## Reading passage
※ ※ ※

I never really did grow up, did I?
*blissful sighs*…
Davo
Friday, July 1, 2011 at 12:51 PMErm, I think it’s the mass of 2 billion of our suns. 2 wouldn’t be a particularly supermassive black hole.
Luke
Friday, July 1, 2011 at 2:23 PMBing Bang – explosion of the new Microsoft search engine.
Also, wouldn’t finding a 6-foot-tall child in a kindergarten start to make you wonder if it really was a kindergarten, and maybe the kindergarten didn’t come about by a random explosion of a few clouds of gas?
Iordan
Friday, July 1, 2011 at 3:23 PM“Also, wouldn’t finding a 6-foot-tall child in a kindergarten start to make you wonder if it really was a kindergarten, and maybe the kindergarten didn’t come about by a random explosion of a few clouds of gas?”
lol fail
Will
Saturday, July 2, 2011 at 11:11 PMLol, a black hole with only twice the Sun’s mass? Clever.

※ ※ ※

## Directives
a: In the black hole comment thread, copy the passage from "I never really" to "Microsoft search engine." and change "black hole" to "quasar".
b: In the black hole comment thread, what does Luke define "Bing Bang" as?

## Recorded information
※ ※ ※

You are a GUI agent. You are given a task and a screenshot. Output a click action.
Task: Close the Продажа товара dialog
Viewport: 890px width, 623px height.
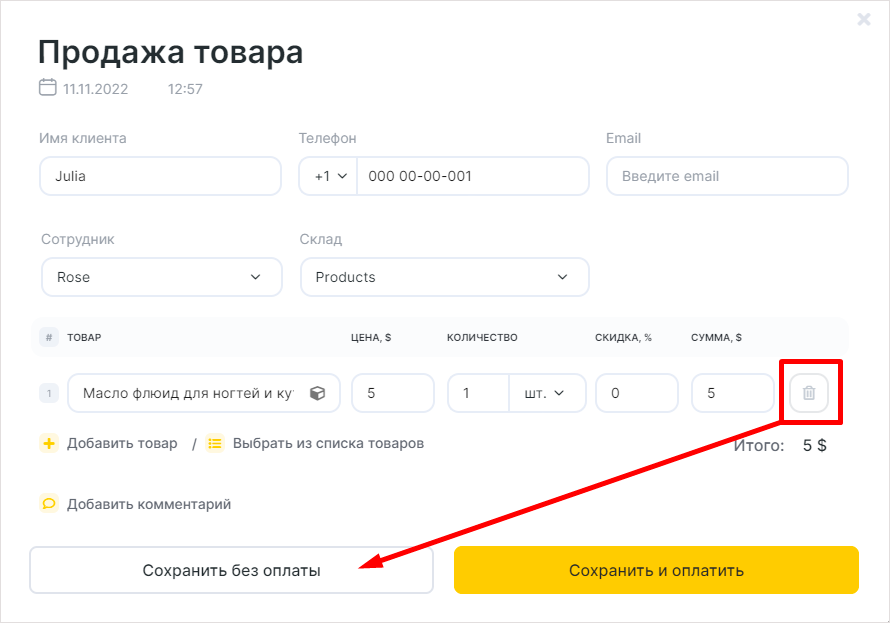point(864,19)
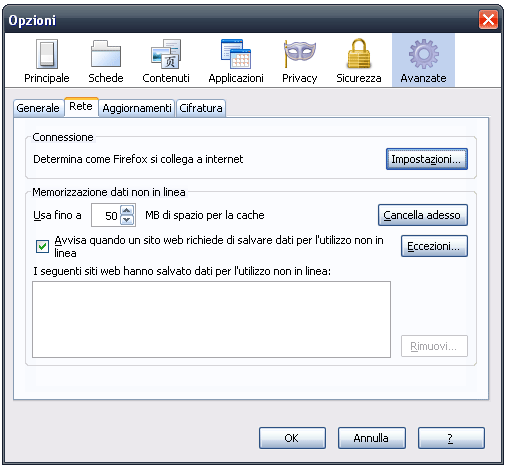Image resolution: width=508 pixels, height=470 pixels.
Task: Switch to the Generale tab
Action: pos(38,108)
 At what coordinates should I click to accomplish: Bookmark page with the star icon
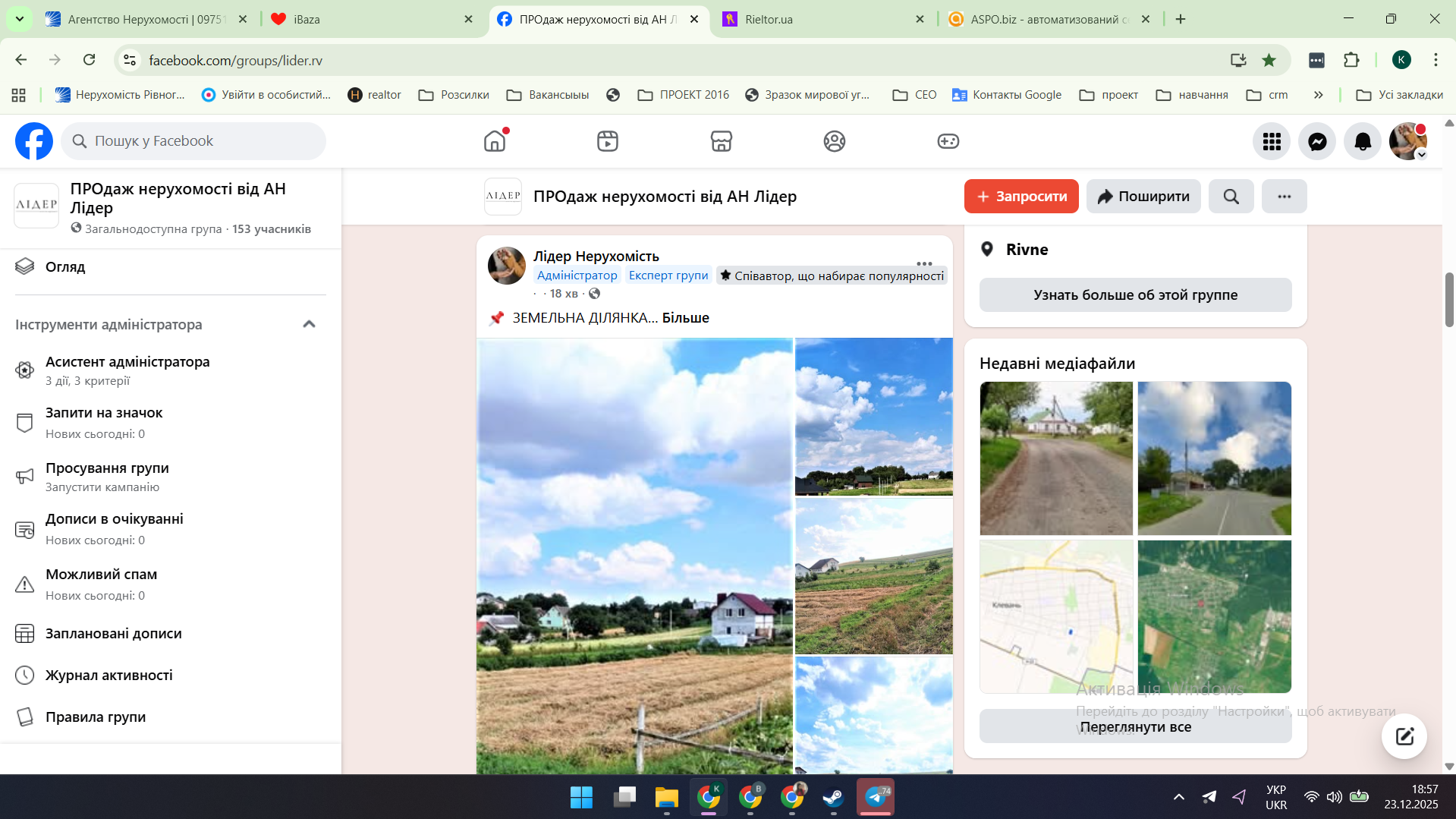tap(1269, 60)
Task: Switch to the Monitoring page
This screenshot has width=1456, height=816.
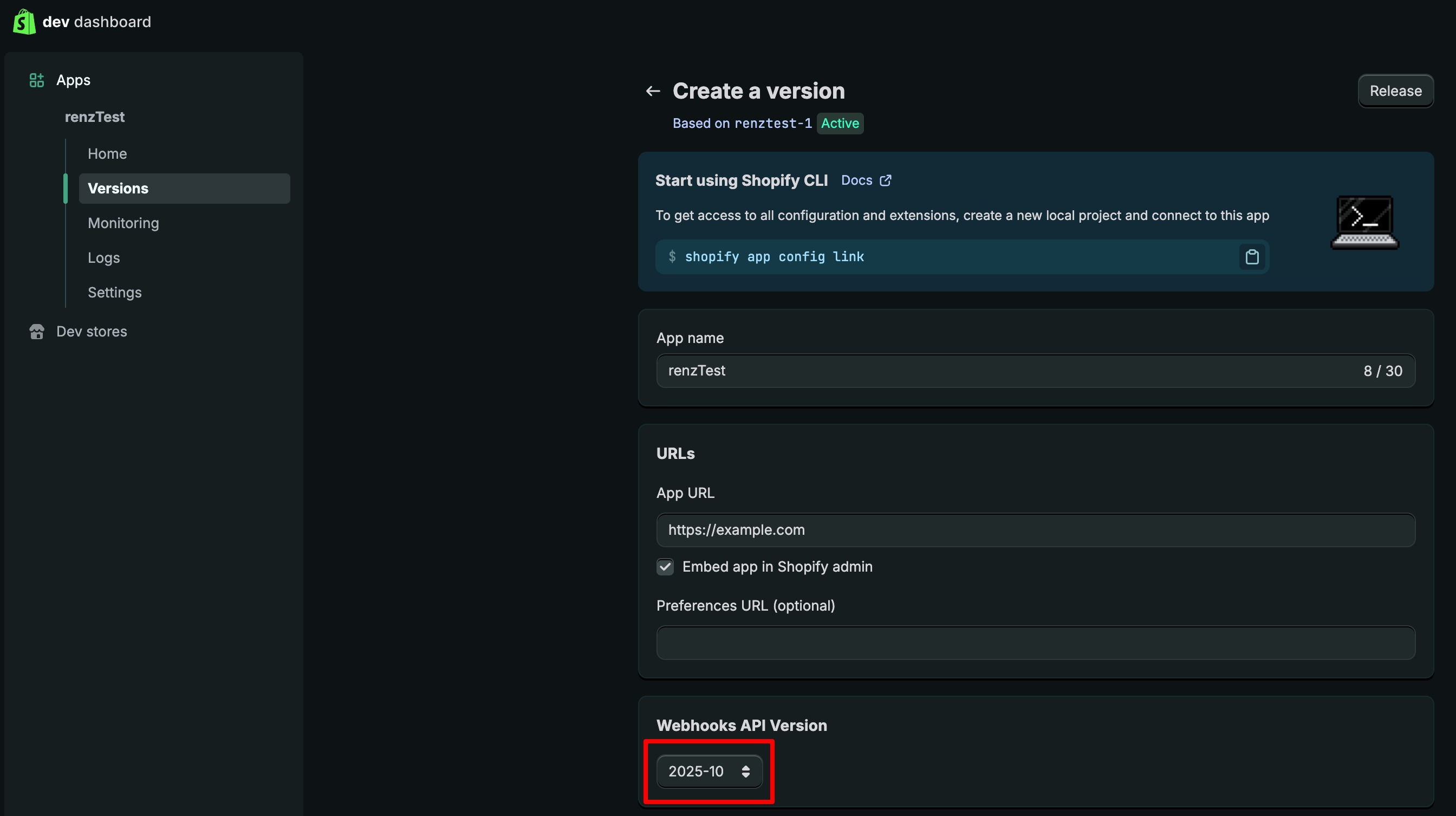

※ ※ ※

## Expected results
a:
I never really did grow up, did I?
*blissful sighs*…
Davo
Friday, July 1, 2011 at 12:51 PMErm, I think it’s the mass of 2 billion of our suns. 2 wouldn’t be a particularly supermassive quasar.
Luke
Friday, July 1, 2011 at 2:23 PMBing Bang – explosion of the new Microsoft search engine.

b: The explosion of the new Microsoft search engine.